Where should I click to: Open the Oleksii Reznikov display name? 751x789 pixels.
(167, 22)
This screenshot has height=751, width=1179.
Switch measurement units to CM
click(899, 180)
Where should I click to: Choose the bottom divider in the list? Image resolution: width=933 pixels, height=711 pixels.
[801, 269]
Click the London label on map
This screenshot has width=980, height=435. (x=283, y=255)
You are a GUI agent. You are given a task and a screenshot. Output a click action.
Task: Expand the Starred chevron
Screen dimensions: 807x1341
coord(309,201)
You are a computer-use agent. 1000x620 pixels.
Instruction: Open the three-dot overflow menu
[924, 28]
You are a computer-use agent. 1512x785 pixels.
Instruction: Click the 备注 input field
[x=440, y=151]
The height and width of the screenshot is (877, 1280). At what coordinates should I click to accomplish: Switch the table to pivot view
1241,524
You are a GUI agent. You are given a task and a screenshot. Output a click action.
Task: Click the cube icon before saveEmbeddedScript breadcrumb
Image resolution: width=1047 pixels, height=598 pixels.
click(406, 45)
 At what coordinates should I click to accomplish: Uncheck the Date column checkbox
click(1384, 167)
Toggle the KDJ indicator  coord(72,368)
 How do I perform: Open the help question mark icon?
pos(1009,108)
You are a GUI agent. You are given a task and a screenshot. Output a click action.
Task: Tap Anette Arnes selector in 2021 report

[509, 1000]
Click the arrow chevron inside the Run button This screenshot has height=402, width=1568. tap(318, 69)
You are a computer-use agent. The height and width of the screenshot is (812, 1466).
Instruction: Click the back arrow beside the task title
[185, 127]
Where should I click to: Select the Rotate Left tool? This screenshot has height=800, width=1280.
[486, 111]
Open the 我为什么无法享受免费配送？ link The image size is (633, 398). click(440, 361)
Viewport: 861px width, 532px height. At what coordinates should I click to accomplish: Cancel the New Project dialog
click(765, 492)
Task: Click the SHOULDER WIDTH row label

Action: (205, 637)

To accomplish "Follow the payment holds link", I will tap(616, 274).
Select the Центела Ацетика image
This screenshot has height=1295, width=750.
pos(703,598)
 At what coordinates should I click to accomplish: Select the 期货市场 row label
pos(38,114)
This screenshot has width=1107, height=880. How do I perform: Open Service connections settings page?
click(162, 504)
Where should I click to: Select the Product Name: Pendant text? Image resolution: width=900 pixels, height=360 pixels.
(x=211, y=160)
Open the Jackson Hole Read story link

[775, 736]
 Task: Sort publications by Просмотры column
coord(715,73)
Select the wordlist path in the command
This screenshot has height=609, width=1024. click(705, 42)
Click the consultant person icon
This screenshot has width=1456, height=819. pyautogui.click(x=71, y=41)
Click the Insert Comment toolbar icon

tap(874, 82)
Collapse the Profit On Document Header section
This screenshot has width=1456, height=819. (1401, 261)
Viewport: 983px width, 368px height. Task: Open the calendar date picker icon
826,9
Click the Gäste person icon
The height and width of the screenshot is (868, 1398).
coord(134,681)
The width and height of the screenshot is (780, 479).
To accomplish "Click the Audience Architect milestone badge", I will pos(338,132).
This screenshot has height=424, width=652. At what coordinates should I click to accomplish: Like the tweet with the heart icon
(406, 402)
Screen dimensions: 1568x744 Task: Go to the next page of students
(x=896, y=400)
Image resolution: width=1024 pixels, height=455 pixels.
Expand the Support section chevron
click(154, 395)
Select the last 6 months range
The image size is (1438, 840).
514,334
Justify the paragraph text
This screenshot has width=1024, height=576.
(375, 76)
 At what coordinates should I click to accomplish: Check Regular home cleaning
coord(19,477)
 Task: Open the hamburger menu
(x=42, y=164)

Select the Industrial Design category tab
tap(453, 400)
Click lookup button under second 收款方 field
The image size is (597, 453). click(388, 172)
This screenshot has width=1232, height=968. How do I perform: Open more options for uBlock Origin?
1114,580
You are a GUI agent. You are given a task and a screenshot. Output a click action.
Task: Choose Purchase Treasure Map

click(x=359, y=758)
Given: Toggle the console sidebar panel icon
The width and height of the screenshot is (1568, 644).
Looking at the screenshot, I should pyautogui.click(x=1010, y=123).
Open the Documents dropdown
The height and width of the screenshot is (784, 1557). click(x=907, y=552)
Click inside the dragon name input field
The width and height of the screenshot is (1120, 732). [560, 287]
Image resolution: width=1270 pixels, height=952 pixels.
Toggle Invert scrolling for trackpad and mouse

######

Instructions to follow ->
Repeat these lines exactly, from first to last.

The response ->
Where should I click to: Open the Oleksii Reznikov display name? 751x789 pixels.
(167, 22)
This screenshot has height=751, width=1179.
Switch measurement units to CM
click(899, 180)
Where should I click to: Choose the bottom divider in the list? Image resolution: width=933 pixels, height=711 pixels.
[801, 269]
Click the London label on map
This screenshot has width=980, height=435. (x=283, y=255)
You are a GUI agent. You are given a task and a screenshot. Output a click action.
Task: Expand the Starred chevron
Screen dimensions: 807x1341
coord(309,201)
You are a computer-use agent. 1000x620 pixels.
Instruction: Open the three-dot overflow menu
[924, 28]
You are a computer-use agent. 1512x785 pixels.
Instruction: Click the 备注 input field
[x=440, y=151]
The height and width of the screenshot is (877, 1280). At what coordinates should I click to accomplish: Switch the table to pivot view
1241,524
You are a GUI agent. You are given a task and a screenshot. Output a click action.
Task: Click the cube icon before saveEmbeddedScript breadcrumb
Image resolution: width=1047 pixels, height=598 pixels.
click(406, 45)
 At what coordinates should I click to accomplish: Uncheck the Date column checkbox
click(1384, 167)
Toggle the KDJ indicator  coord(72,368)
 How do I perform: Open the help question mark icon?
pos(1009,108)
You are a GUI agent. You are given a task and a screenshot. Output a click action.
Task: Tap Anette Arnes selector in 2021 report

[509, 1000]
Click the arrow chevron inside the Run button This screenshot has height=402, width=1568. tap(318, 69)
You are a computer-use agent. The height and width of the screenshot is (812, 1466).
Instruction: Click the back arrow beside the task title
[185, 127]
Where should I click to: Select the Rotate Left tool? This screenshot has height=800, width=1280.
[486, 111]
Open the 我为什么无法享受免费配送？ link The image size is (633, 398). click(440, 361)
Viewport: 861px width, 532px height. At what coordinates should I click to accomplish: Cancel the New Project dialog
click(765, 492)
Task: Click the SHOULDER WIDTH row label

Action: (205, 637)

To accomplish "Follow the payment holds link", I will tap(616, 274).
Select the Центела Ацетика image
This screenshot has height=1295, width=750.
pos(703,598)
 At what coordinates should I click to accomplish: Select the 期货市场 row label
pos(38,114)
This screenshot has width=1107, height=880. How do I perform: Open Service connections settings page?
click(162, 504)
Where should I click to: Select the Product Name: Pendant text? Image resolution: width=900 pixels, height=360 pixels.
(x=211, y=160)
Open the Jackson Hole Read story link

[775, 736]
 Task: Sort publications by Просмотры column
coord(715,73)
Select the wordlist path in the command
This screenshot has height=609, width=1024. click(705, 42)
Click the consultant person icon
This screenshot has width=1456, height=819. pyautogui.click(x=71, y=41)
Click the Insert Comment toolbar icon

tap(874, 82)
Collapse the Profit On Document Header section
This screenshot has width=1456, height=819. (1401, 261)
Viewport: 983px width, 368px height. Task: Open the calendar date picker icon
826,9
Click the Gäste person icon
The height and width of the screenshot is (868, 1398).
coord(134,681)
The width and height of the screenshot is (780, 479).
To accomplish "Click the Audience Architect milestone badge", I will pos(338,132).
This screenshot has height=424, width=652. At what coordinates should I click to accomplish: Like the tweet with the heart icon
(406, 402)
Screen dimensions: 1568x744 Task: Go to the next page of students
(x=896, y=400)
Image resolution: width=1024 pixels, height=455 pixels.
Expand the Support section chevron
click(154, 395)
Select the last 6 months range
The image size is (1438, 840).
514,334
Justify the paragraph text
This screenshot has width=1024, height=576.
(375, 76)
 At what coordinates should I click to accomplish: Check Regular home cleaning
coord(19,477)
 Task: Open the hamburger menu
(x=42, y=164)

Select the Industrial Design category tab
tap(453, 400)
Click lookup button under second 收款方 field
The image size is (597, 453). click(388, 172)
This screenshot has width=1232, height=968. How do I perform: Open more options for uBlock Origin?
1114,580
You are a GUI agent. You are given a task and a screenshot. Output a click action.
Task: Choose Purchase Treasure Map

click(x=359, y=758)
Given: Toggle the console sidebar panel icon
The width and height of the screenshot is (1568, 644).
Looking at the screenshot, I should pyautogui.click(x=1010, y=123).
Open the Documents dropdown
The height and width of the screenshot is (784, 1557). click(x=907, y=552)
Click inside the dragon name input field
The width and height of the screenshot is (1120, 732). [560, 287]
Image resolution: width=1270 pixels, height=952 pixels.
Toggle Invert scrolling for trackpad and mouse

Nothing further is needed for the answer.